TASK BRIEF ▸ Please transcribe the listing below in full and word for word, without its pictures.

DATA RECORDS ▸
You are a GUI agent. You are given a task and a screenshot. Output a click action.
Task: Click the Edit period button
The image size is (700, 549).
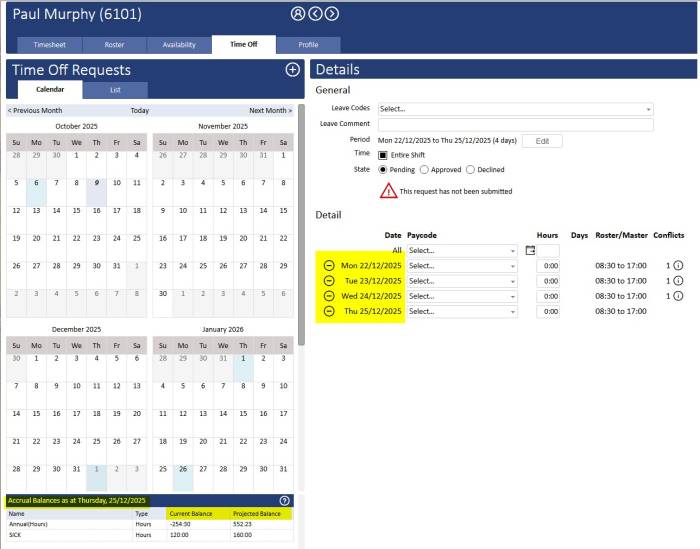point(542,141)
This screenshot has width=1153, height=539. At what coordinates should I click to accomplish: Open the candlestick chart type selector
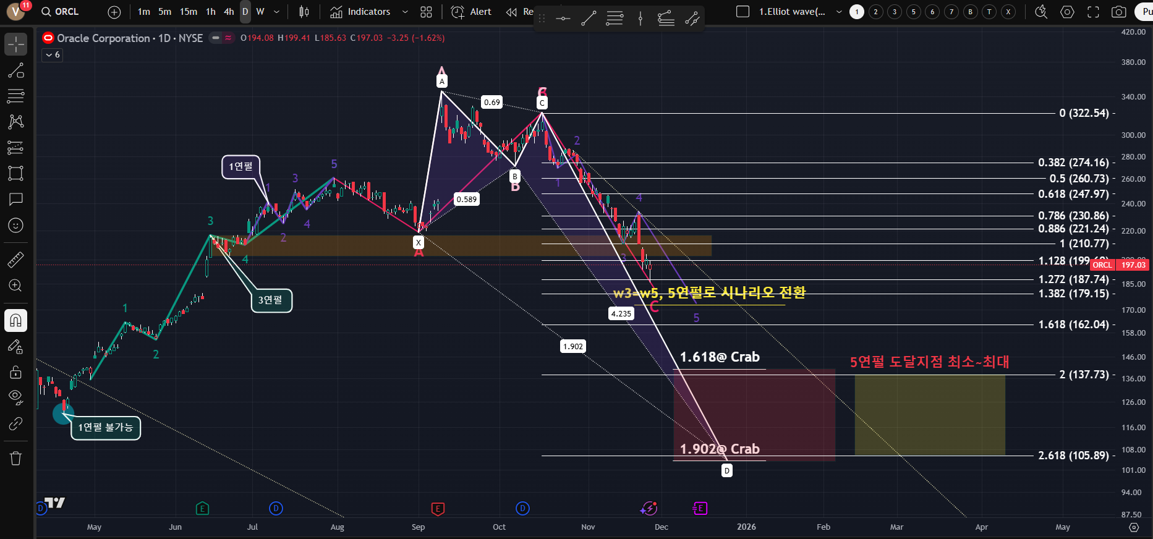(x=304, y=12)
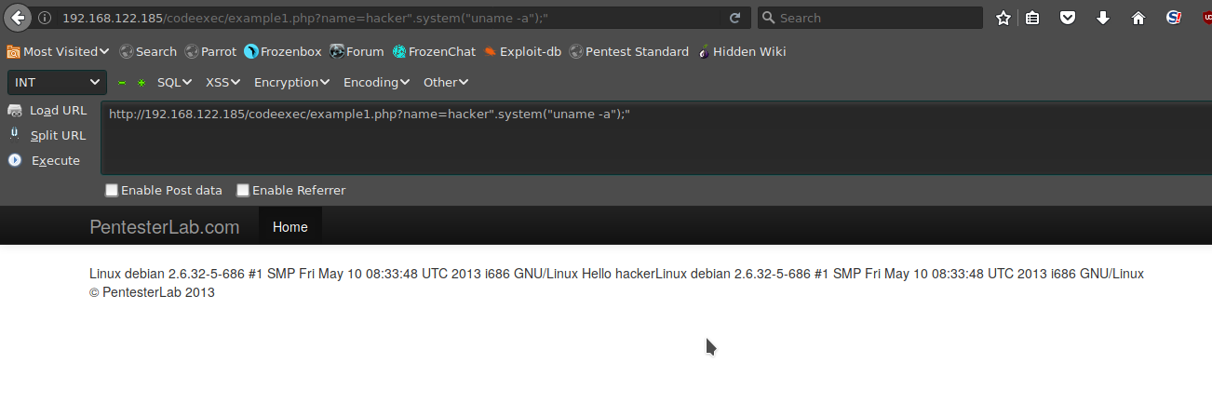Open downloads with the arrow icon

click(1103, 18)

WRITTEN RESPONSE ▸
You are a GUI agent. You are given a task and a screenshot. Output a click action.
Task: Click the Edit period button
The image size is (700, 549).
point(542,141)
This screenshot has width=1153, height=539. At what coordinates should I click to accomplish: Open the candlestick chart type selector
(x=304, y=12)
Open downloads with the arrow icon

click(1103, 18)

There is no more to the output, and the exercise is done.